━━ Data for processing

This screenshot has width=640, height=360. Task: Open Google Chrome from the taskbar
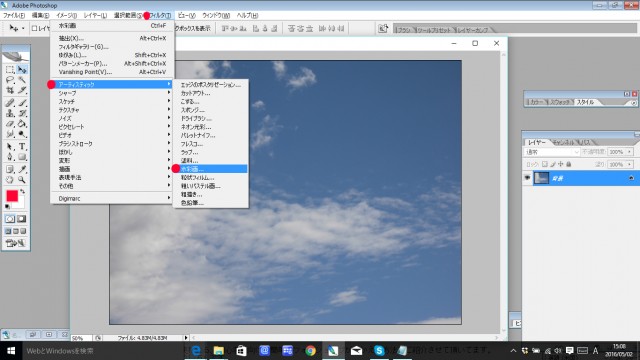pos(311,351)
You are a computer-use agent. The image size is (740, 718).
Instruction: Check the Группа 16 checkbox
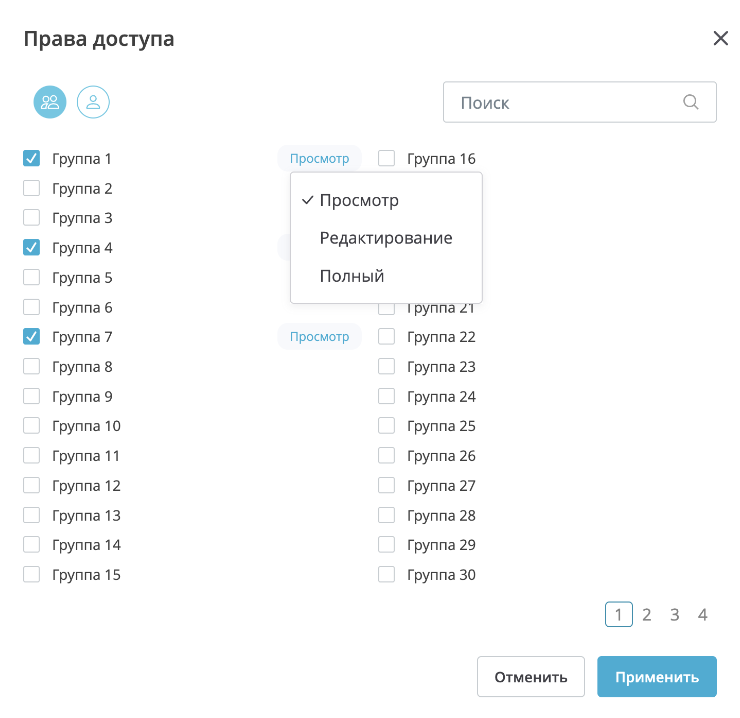coord(387,158)
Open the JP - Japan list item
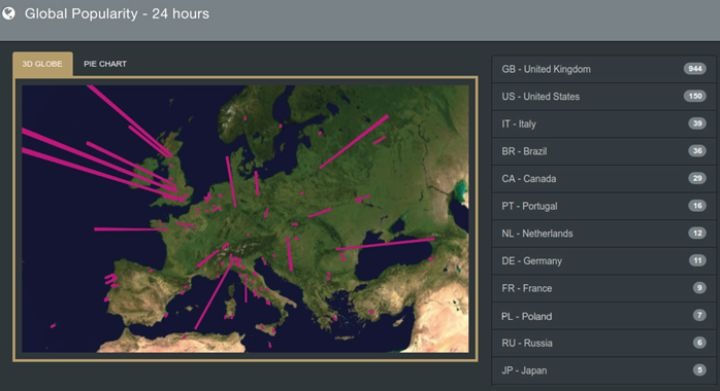Screen dimensions: 720x391 point(604,370)
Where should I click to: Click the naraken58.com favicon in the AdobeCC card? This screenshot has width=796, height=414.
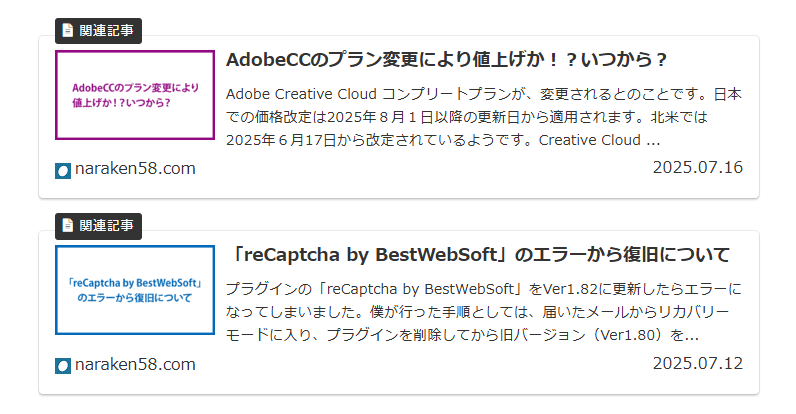pyautogui.click(x=63, y=170)
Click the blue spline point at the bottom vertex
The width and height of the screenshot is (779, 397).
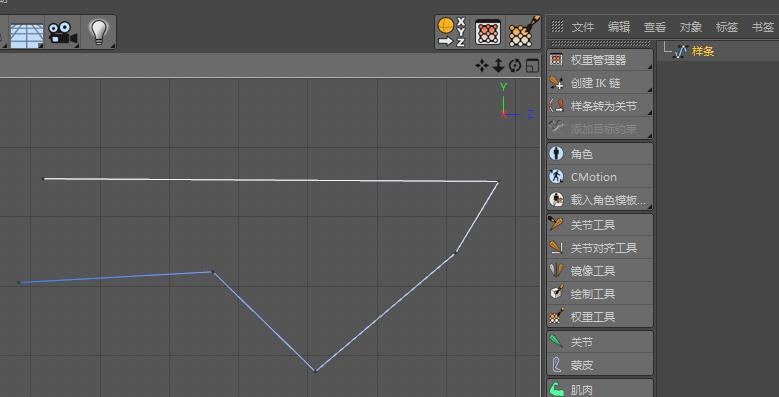pos(315,370)
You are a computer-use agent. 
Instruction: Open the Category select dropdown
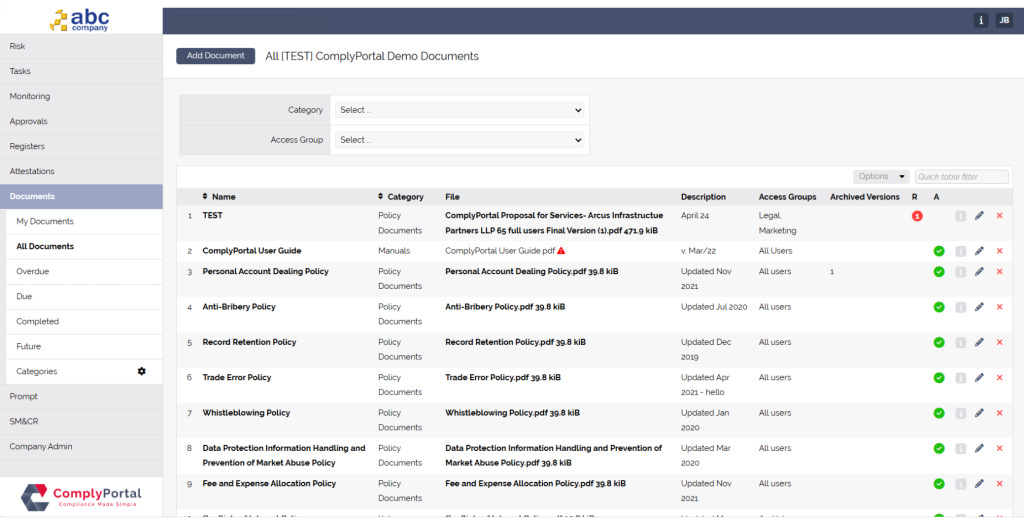(460, 110)
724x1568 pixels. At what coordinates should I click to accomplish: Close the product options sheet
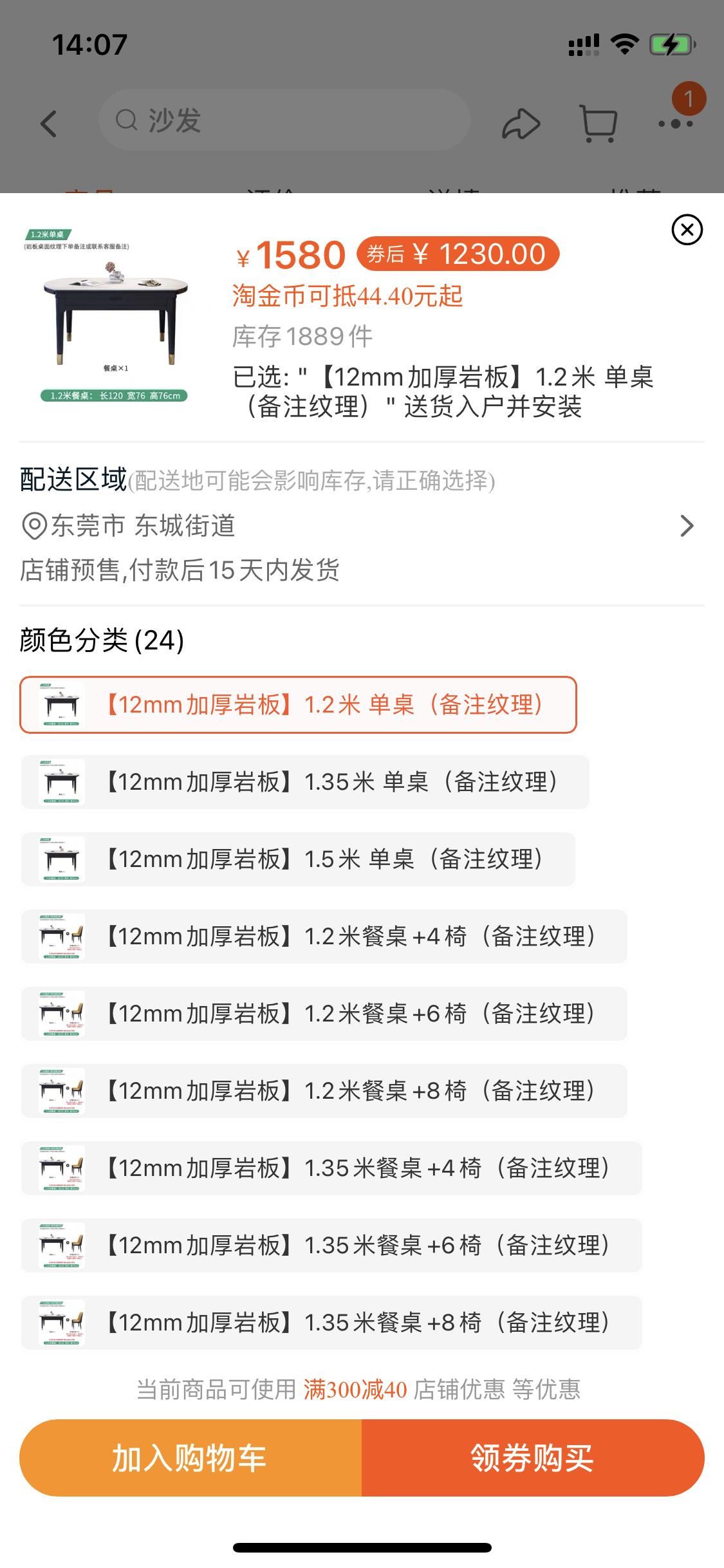click(x=687, y=230)
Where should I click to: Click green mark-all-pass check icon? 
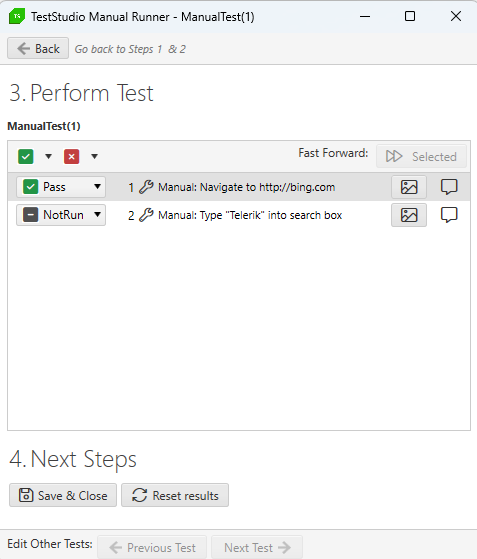click(x=26, y=157)
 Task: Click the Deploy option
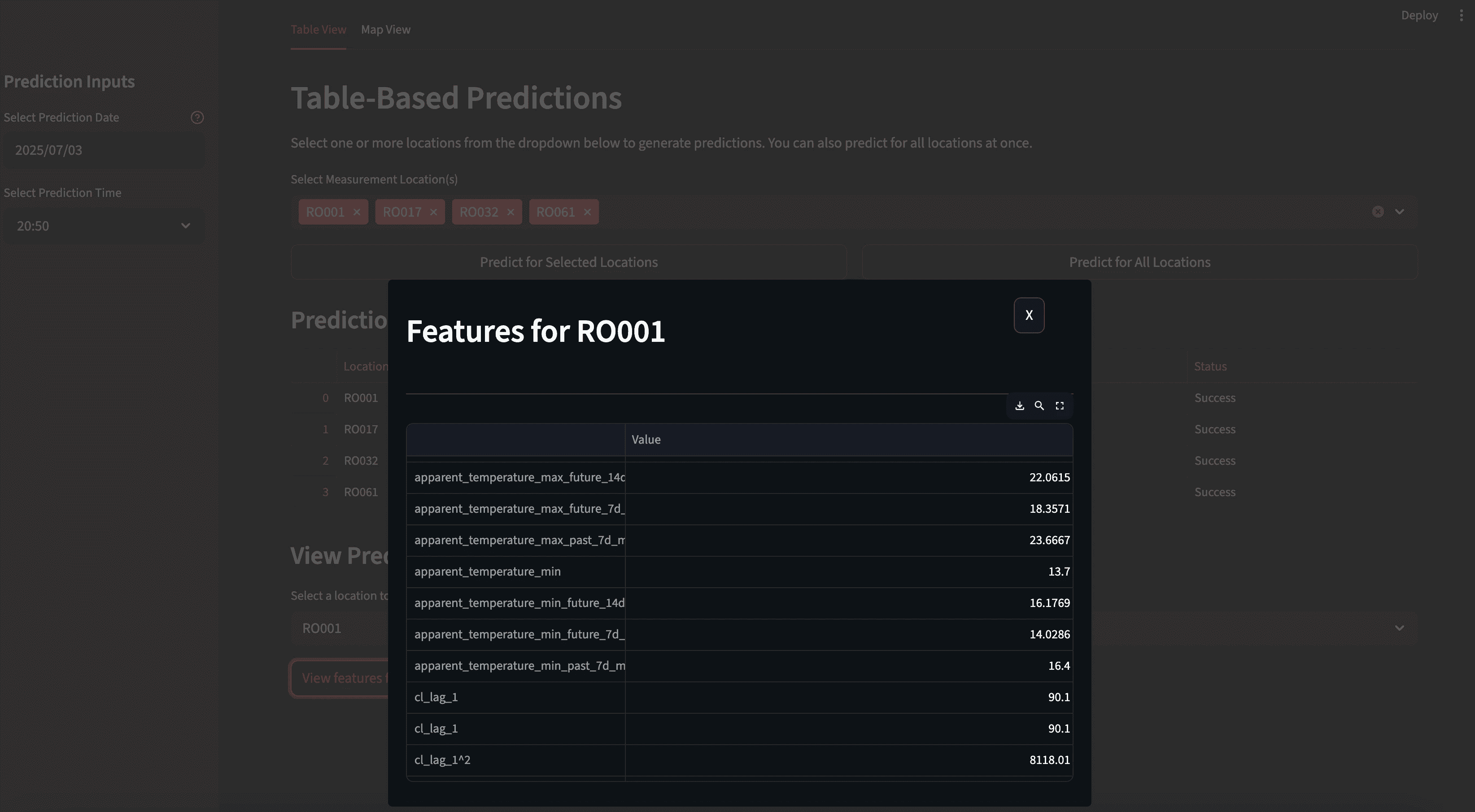(x=1419, y=15)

━━━━

:: What needs to be done ::
Each of the entries above must be copied exactly, but the pictures stay out.

:: Response area ::
This screenshot has width=640, height=360. Task: Open Google Chrome from the taskbar
pos(311,351)
You are a computer-use agent. The image size is (740, 718).
Instruction: Check the Группа 16 checkbox
coord(387,158)
Open the JP - Japan list item
Screen dimensions: 720x391 point(604,370)
Where should I click to: Click the naraken58.com favicon in the AdobeCC card? This screenshot has width=796, height=414.
pyautogui.click(x=63, y=170)
Click the blue spline point at the bottom vertex
The width and height of the screenshot is (779, 397).
pos(315,370)
You are a computer-use agent. 
Instruction: Open the Category select dropdown
(460, 110)
724x1568 pixels. At what coordinates should I click to accomplish: Close the product options sheet
click(x=687, y=230)
Where should I click to: Click green mark-all-pass check icon? 
click(x=26, y=157)
 Task: Click the Deploy option
(x=1419, y=15)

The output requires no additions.